# Exercise instructions
Would you please write out every record exactly?

BEGIN

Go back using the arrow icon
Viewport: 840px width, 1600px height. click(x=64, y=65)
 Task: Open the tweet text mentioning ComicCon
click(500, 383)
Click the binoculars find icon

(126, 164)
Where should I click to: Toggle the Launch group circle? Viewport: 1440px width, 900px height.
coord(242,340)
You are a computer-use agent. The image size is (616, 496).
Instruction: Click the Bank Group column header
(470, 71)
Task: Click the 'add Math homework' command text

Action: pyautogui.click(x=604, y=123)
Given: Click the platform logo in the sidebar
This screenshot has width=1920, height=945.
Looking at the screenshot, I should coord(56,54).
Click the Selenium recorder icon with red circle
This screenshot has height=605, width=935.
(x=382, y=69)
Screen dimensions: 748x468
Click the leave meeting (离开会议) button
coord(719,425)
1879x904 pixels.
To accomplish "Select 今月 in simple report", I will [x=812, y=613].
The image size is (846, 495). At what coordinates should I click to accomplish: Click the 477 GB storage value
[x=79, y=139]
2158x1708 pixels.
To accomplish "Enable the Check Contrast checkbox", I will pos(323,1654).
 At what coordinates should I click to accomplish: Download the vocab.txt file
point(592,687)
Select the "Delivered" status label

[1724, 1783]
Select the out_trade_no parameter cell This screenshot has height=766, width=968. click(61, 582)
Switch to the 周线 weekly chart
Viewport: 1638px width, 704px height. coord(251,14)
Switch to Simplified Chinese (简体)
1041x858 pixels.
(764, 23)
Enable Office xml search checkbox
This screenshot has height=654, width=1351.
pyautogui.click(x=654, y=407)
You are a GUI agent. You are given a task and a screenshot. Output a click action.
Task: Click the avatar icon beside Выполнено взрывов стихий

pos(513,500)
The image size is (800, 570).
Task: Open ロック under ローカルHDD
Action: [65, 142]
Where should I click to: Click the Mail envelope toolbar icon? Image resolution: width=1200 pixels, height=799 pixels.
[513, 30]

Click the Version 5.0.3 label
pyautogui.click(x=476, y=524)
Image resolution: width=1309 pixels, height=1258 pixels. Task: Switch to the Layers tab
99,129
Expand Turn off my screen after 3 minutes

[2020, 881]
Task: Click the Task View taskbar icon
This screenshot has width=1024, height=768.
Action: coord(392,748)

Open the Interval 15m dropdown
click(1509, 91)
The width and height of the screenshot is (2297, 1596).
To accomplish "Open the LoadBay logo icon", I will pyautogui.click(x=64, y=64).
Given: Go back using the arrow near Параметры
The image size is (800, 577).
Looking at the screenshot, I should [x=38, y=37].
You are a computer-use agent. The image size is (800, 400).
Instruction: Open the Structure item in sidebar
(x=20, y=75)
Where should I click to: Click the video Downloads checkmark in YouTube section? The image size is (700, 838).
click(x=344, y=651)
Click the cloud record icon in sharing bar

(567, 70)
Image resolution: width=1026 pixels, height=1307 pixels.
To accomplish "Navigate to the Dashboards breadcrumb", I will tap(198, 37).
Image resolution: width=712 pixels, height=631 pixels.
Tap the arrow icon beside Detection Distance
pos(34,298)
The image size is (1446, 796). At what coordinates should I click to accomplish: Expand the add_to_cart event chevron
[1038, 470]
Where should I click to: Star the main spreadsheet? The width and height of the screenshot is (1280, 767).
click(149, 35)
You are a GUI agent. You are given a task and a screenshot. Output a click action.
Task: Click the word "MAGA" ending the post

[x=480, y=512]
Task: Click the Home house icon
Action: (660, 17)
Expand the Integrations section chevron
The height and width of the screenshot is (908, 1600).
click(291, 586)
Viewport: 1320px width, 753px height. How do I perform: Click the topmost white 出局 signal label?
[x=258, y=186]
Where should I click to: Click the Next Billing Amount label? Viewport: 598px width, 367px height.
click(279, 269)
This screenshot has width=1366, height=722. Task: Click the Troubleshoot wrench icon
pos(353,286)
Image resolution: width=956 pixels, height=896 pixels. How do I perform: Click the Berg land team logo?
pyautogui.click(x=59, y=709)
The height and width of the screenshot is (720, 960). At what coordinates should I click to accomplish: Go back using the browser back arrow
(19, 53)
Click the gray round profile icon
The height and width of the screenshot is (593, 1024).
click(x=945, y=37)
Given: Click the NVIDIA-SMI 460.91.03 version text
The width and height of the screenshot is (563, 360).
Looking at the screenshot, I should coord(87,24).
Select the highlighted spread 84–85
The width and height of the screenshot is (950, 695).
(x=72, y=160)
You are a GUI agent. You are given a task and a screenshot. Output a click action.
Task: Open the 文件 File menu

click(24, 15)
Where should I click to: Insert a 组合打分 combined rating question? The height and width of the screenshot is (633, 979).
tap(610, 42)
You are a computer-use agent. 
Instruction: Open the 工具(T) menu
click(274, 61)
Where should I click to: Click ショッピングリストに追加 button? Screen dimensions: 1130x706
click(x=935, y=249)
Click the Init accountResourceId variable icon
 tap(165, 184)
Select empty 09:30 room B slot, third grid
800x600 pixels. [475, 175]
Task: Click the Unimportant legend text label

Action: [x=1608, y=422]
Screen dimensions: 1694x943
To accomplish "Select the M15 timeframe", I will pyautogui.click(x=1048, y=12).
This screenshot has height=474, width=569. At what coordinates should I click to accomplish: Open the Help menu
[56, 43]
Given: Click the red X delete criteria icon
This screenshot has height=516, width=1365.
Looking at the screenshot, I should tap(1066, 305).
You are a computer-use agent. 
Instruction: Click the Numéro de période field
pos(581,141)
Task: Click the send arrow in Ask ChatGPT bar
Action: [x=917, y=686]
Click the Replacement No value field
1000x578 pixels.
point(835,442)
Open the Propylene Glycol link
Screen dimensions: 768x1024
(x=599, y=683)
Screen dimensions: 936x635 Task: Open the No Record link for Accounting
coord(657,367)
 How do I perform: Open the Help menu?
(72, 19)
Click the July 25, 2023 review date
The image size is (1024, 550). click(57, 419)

END

# Your response
Go back using the arrow icon
Viewport: 840px width, 1600px height. click(x=64, y=65)
 Task: Open the tweet text mentioning ComicCon
click(500, 383)
Click the binoculars find icon

(126, 164)
Where should I click to: Toggle the Launch group circle? Viewport: 1440px width, 900px height.
coord(242,340)
You are a computer-use agent. The image size is (616, 496).
Instruction: Click the Bank Group column header
(470, 71)
Task: Click the 'add Math homework' command text

Action: pyautogui.click(x=604, y=123)
Given: Click the platform logo in the sidebar
This screenshot has width=1920, height=945.
Looking at the screenshot, I should coord(56,54).
Click the Selenium recorder icon with red circle
This screenshot has height=605, width=935.
(x=382, y=69)
Screen dimensions: 748x468
Click the leave meeting (离开会议) button
coord(719,425)
1879x904 pixels.
To accomplish "Select 今月 in simple report", I will [x=812, y=613].
The image size is (846, 495). At what coordinates should I click to accomplish: Click the 477 GB storage value
[x=79, y=139]
2158x1708 pixels.
To accomplish "Enable the Check Contrast checkbox", I will pos(323,1654).
 At what coordinates should I click to accomplish: Download the vocab.txt file
point(592,687)
Select the "Delivered" status label

[1724, 1783]
Select the out_trade_no parameter cell This screenshot has height=766, width=968. click(61, 582)
Switch to the 周线 weekly chart
Viewport: 1638px width, 704px height. coord(251,14)
Switch to Simplified Chinese (简体)
1041x858 pixels.
(764, 23)
Enable Office xml search checkbox
This screenshot has height=654, width=1351.
pyautogui.click(x=654, y=407)
You are a GUI agent. You are given a task and a screenshot. Output a click action.
Task: Click the avatar icon beside Выполнено взрывов стихий

pos(513,500)
The image size is (800, 570).
Task: Open ロック under ローカルHDD
Action: [65, 142]
Where should I click to: Click the Mail envelope toolbar icon? Image resolution: width=1200 pixels, height=799 pixels.
[513, 30]

Click the Version 5.0.3 label
pyautogui.click(x=476, y=524)
Image resolution: width=1309 pixels, height=1258 pixels. Task: Switch to the Layers tab
99,129
Expand Turn off my screen after 3 minutes

[2020, 881]
Task: Click the Task View taskbar icon
This screenshot has width=1024, height=768.
Action: coord(392,748)

Open the Interval 15m dropdown
click(1509, 91)
The width and height of the screenshot is (2297, 1596).
To accomplish "Open the LoadBay logo icon", I will pyautogui.click(x=64, y=64).
Given: Go back using the arrow near Параметры
The image size is (800, 577).
Looking at the screenshot, I should [x=38, y=37].
You are a computer-use agent. The image size is (800, 400).
Instruction: Open the Structure item in sidebar
(x=20, y=75)
Where should I click to: Click the video Downloads checkmark in YouTube section? The image size is (700, 838).
click(x=344, y=651)
Click the cloud record icon in sharing bar

(567, 70)
Image resolution: width=1026 pixels, height=1307 pixels.
To accomplish "Navigate to the Dashboards breadcrumb", I will tap(198, 37).
Image resolution: width=712 pixels, height=631 pixels.
Tap the arrow icon beside Detection Distance
pos(34,298)
The image size is (1446, 796). At what coordinates should I click to accomplish: Expand the add_to_cart event chevron
[1038, 470]
Where should I click to: Star the main spreadsheet? The width and height of the screenshot is (1280, 767).
click(149, 35)
You are a GUI agent. You are given a task and a screenshot. Output a click action.
Task: Click the word "MAGA" ending the post

[x=480, y=512]
Task: Click the Home house icon
Action: (660, 17)
Expand the Integrations section chevron
The height and width of the screenshot is (908, 1600).
click(291, 586)
Viewport: 1320px width, 753px height. How do I perform: Click the topmost white 出局 signal label?
[x=258, y=186]
Where should I click to: Click the Next Billing Amount label? Viewport: 598px width, 367px height.
click(279, 269)
This screenshot has width=1366, height=722. Task: Click the Troubleshoot wrench icon
pos(353,286)
Image resolution: width=956 pixels, height=896 pixels. How do I perform: Click the Berg land team logo?
pyautogui.click(x=59, y=709)
The height and width of the screenshot is (720, 960). At what coordinates should I click to accomplish: Go back using the browser back arrow
(19, 53)
Click the gray round profile icon
The height and width of the screenshot is (593, 1024).
click(x=945, y=37)
Given: Click the NVIDIA-SMI 460.91.03 version text
The width and height of the screenshot is (563, 360).
Looking at the screenshot, I should coord(87,24).
Select the highlighted spread 84–85
The width and height of the screenshot is (950, 695).
(x=72, y=160)
You are a GUI agent. You are given a task and a screenshot. Output a click action.
Task: Open the 文件 File menu

click(24, 15)
Where should I click to: Insert a 组合打分 combined rating question? The height and width of the screenshot is (633, 979).
tap(610, 42)
You are a computer-use agent. 
Instruction: Open the 工具(T) menu
click(274, 61)
Where should I click to: Click ショッピングリストに追加 button? Screen dimensions: 1130x706
click(x=935, y=249)
Click the Init accountResourceId variable icon
 tap(165, 184)
Select empty 09:30 room B slot, third grid
800x600 pixels. [475, 175]
Task: Click the Unimportant legend text label

Action: [x=1608, y=422]
Screen dimensions: 1694x943
To accomplish "Select the M15 timeframe", I will pyautogui.click(x=1048, y=12).
This screenshot has height=474, width=569. At what coordinates should I click to accomplish: Open the Help menu
[56, 43]
Given: Click the red X delete criteria icon
This screenshot has height=516, width=1365.
Looking at the screenshot, I should tap(1066, 305).
You are a computer-use agent. 
Instruction: Click the Numéro de période field
pos(581,141)
Task: Click the send arrow in Ask ChatGPT bar
Action: [x=917, y=686]
Click the Replacement No value field
1000x578 pixels.
point(835,442)
Open the Propylene Glycol link
Screen dimensions: 768x1024
(x=599, y=683)
Screen dimensions: 936x635 Task: Open the No Record link for Accounting
coord(657,367)
 How do I perform: Open the Help menu?
(72, 19)
Click the July 25, 2023 review date
The image size is (1024, 550). click(57, 419)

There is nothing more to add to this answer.